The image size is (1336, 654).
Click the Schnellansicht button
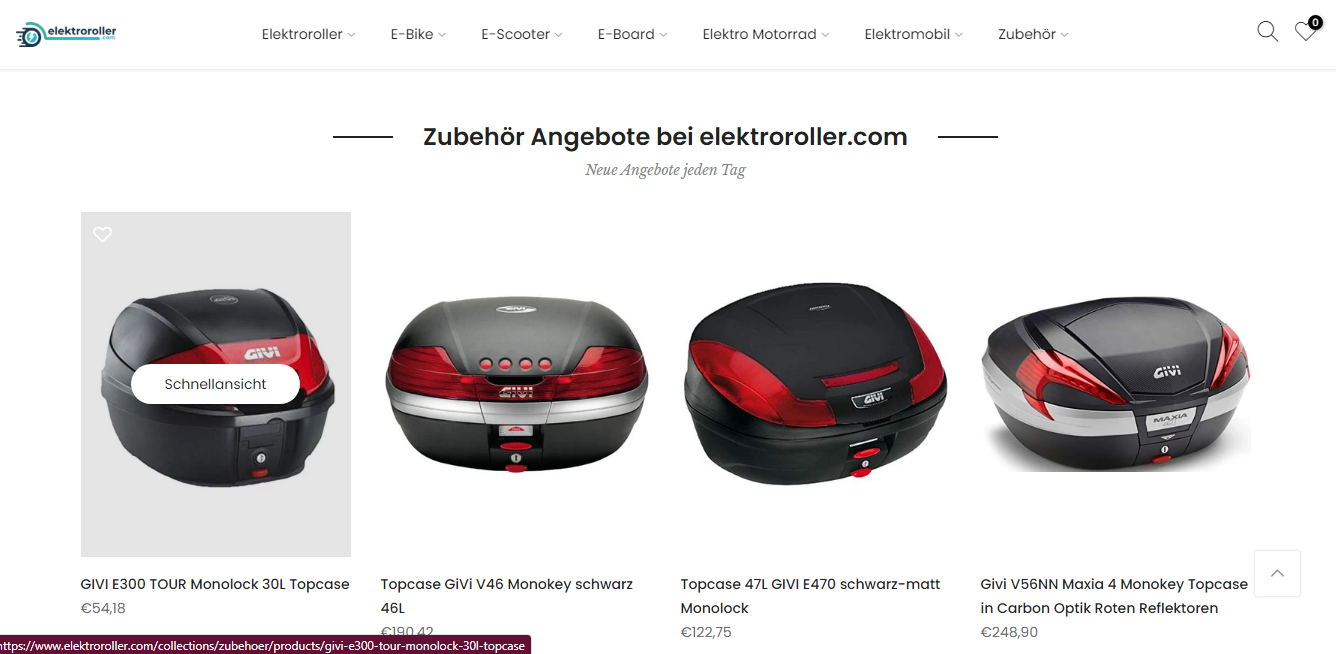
--
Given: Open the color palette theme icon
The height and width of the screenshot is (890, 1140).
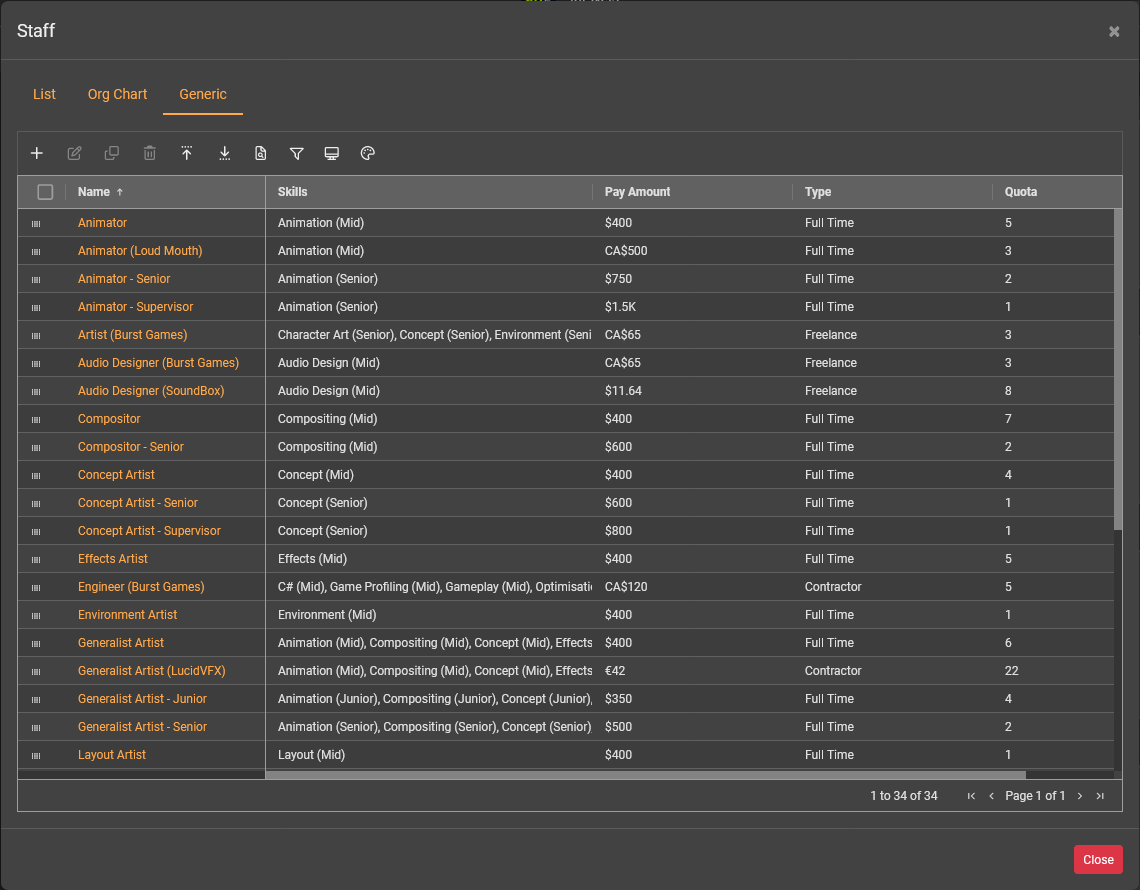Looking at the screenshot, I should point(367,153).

» **Your assignment**: The lines above starting at the one that contains "The image size is (1336, 654)." and ending at the one that contains "Click the Schnellansicht button" must be transcribed exactly, and no other lines may appear.

» **Exercise output**:
The image size is (1336, 654).
Click the Schnellansicht button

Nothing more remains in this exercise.